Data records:
· · ·

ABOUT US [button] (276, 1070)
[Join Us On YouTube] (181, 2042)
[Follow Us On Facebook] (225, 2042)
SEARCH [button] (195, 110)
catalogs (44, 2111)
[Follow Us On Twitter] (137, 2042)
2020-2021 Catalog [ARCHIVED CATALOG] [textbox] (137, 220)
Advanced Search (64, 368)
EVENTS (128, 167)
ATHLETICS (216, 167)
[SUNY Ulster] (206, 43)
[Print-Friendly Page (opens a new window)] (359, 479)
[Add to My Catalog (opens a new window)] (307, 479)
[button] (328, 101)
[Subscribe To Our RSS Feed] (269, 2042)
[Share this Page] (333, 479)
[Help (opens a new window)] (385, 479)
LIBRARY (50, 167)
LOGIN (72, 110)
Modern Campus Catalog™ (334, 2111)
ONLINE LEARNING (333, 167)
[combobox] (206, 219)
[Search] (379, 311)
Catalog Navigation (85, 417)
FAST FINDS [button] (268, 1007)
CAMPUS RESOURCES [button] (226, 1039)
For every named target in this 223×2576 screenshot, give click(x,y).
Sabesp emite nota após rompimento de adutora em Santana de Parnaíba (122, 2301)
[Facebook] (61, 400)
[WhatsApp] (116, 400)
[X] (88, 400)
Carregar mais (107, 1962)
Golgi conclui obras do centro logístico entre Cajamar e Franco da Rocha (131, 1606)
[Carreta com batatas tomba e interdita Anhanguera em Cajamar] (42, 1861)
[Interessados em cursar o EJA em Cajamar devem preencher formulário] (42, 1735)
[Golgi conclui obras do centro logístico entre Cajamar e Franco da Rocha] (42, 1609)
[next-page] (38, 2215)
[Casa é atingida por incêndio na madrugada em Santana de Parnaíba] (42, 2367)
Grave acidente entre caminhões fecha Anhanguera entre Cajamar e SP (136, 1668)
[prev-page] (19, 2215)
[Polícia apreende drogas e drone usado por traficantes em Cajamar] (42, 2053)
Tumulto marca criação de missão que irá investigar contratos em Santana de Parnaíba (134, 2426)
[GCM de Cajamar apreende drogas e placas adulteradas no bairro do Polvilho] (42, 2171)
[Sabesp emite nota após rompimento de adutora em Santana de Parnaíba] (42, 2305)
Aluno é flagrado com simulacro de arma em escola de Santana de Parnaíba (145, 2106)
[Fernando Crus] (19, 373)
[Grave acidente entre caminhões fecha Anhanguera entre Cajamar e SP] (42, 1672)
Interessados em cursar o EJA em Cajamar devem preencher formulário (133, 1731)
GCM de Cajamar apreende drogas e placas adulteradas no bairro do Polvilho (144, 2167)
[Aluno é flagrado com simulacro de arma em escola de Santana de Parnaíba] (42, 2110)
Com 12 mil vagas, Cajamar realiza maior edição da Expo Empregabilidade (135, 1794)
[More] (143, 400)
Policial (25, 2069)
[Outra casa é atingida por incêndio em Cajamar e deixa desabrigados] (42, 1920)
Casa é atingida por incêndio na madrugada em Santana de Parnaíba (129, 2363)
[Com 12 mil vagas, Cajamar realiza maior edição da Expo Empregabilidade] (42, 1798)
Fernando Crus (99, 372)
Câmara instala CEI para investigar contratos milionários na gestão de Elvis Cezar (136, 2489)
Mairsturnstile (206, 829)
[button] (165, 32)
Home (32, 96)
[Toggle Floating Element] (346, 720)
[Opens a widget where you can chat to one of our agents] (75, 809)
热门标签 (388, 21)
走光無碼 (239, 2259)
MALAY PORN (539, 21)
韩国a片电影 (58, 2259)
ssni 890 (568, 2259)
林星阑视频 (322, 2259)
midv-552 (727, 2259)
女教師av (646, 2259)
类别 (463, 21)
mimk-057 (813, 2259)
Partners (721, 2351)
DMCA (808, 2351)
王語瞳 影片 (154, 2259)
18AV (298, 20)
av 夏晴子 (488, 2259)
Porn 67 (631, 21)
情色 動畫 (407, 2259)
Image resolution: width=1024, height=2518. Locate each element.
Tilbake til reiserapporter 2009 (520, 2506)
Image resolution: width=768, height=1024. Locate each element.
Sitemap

· · ·

**WORK TASK:**
Within the records, filter for lines that contain the word "investigar" and show each one.

**SOLUTION TO THE EXERCISE:**
Tumulto marca criação de missão que irá investigar contratos em Santana de Parnaíba (134, 2426)
Câmara instala CEI para investigar contratos milionários na gestão de Elvis Cezar (136, 2489)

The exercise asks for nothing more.